• Provided records:
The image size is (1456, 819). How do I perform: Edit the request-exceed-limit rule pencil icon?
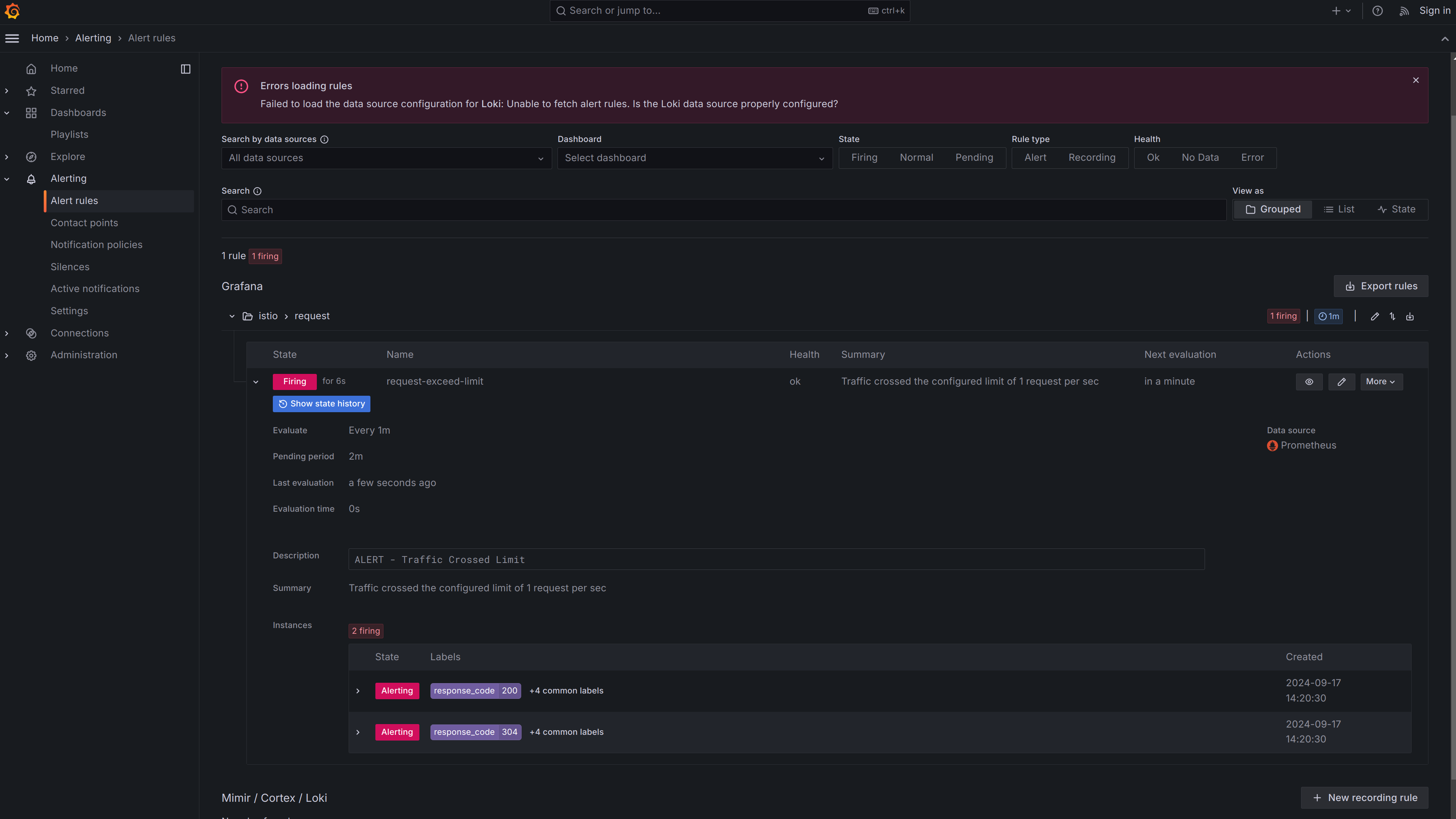(1341, 382)
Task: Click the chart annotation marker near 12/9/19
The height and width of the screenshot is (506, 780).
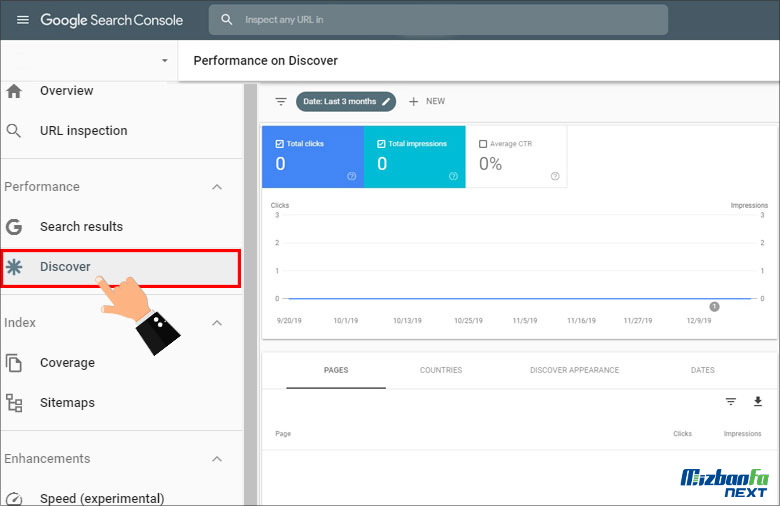Action: tap(714, 307)
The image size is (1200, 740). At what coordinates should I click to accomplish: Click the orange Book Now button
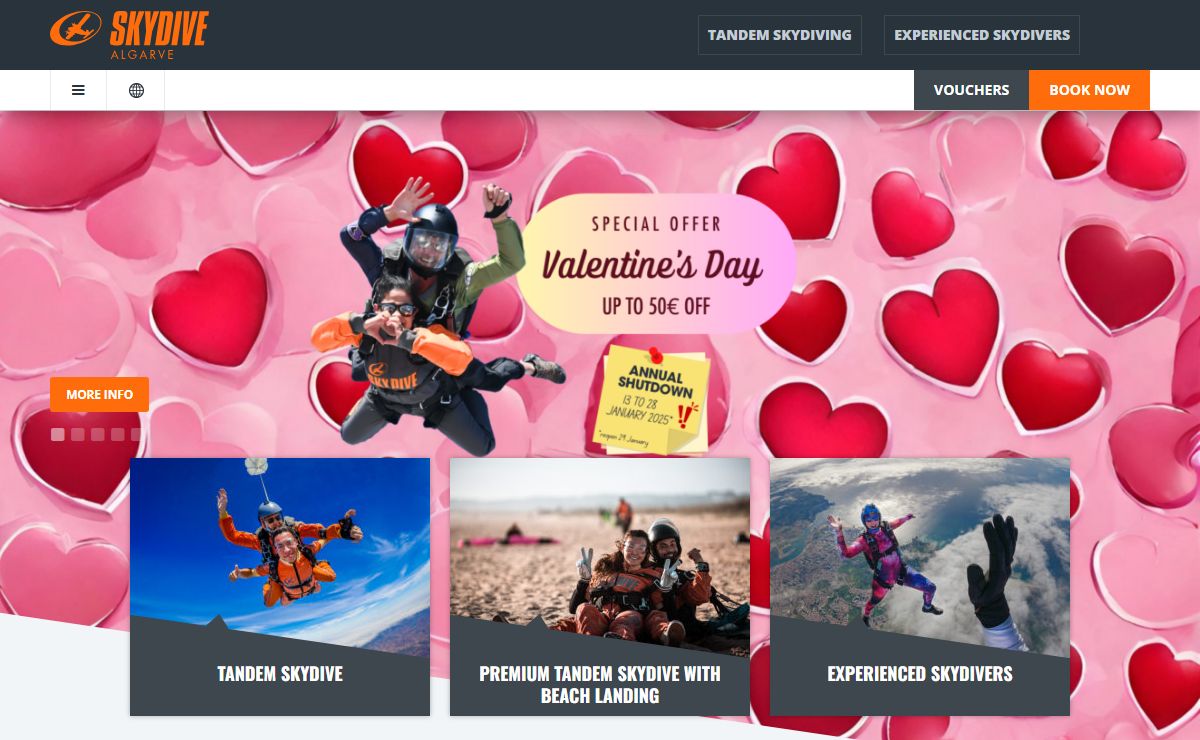(1089, 90)
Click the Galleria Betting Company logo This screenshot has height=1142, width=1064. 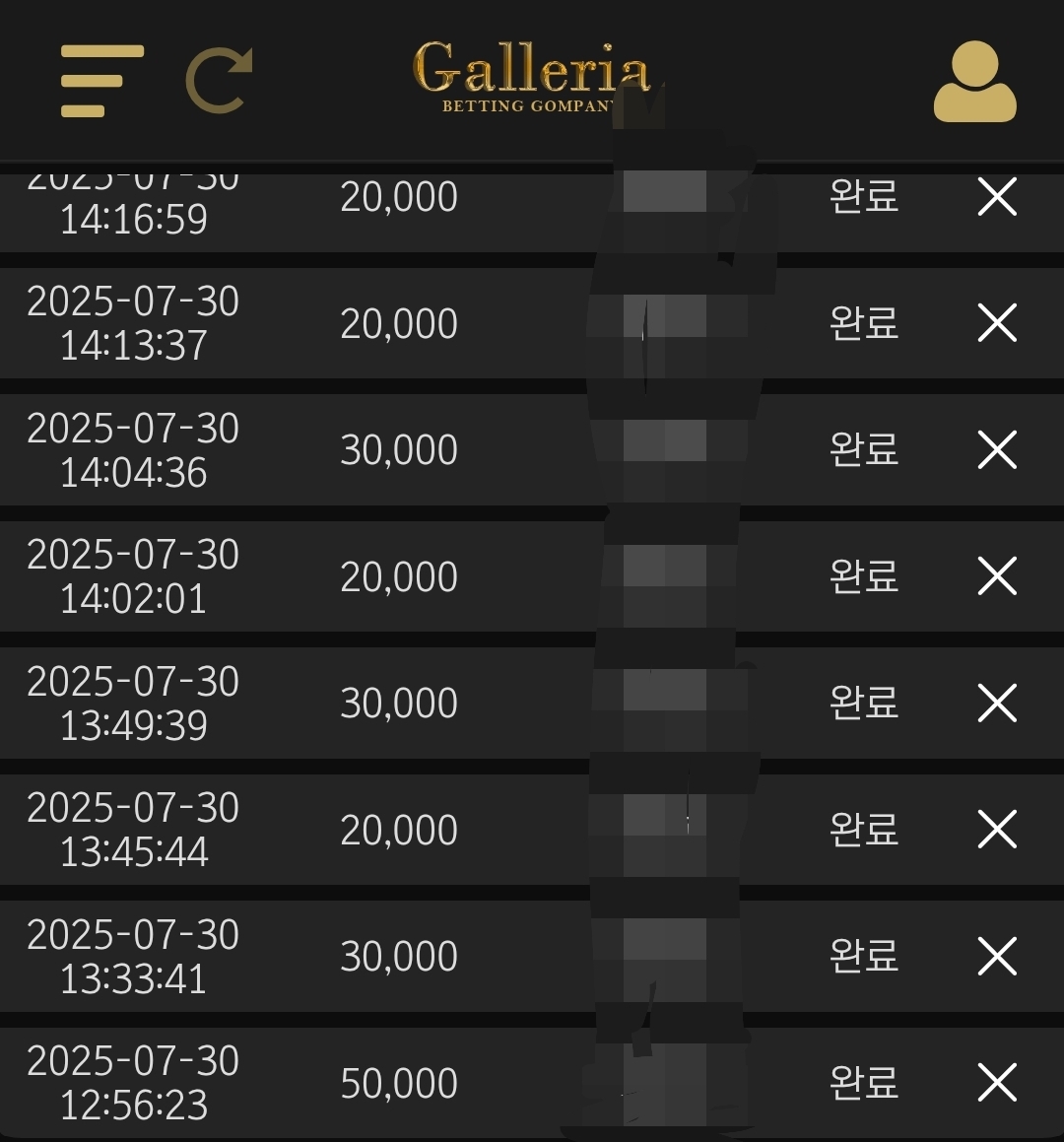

• Exercise description: Rewrite everything from the line containing "Task: Click the" down to the end of the records, swapping "screenshot" for "capture" and changing nothing else. Leave the pictures out of your answer.

• Output for this task:
Task: Click the chart annotation marker near 12/9/19
The height and width of the capture is (506, 780).
Action: tap(714, 307)
The image size is (1200, 740). At what coordinates should I click to accomplish: Click the orange Book Now button
(1089, 90)
Click the Galleria Betting Company logo This capture has height=1142, width=1064. 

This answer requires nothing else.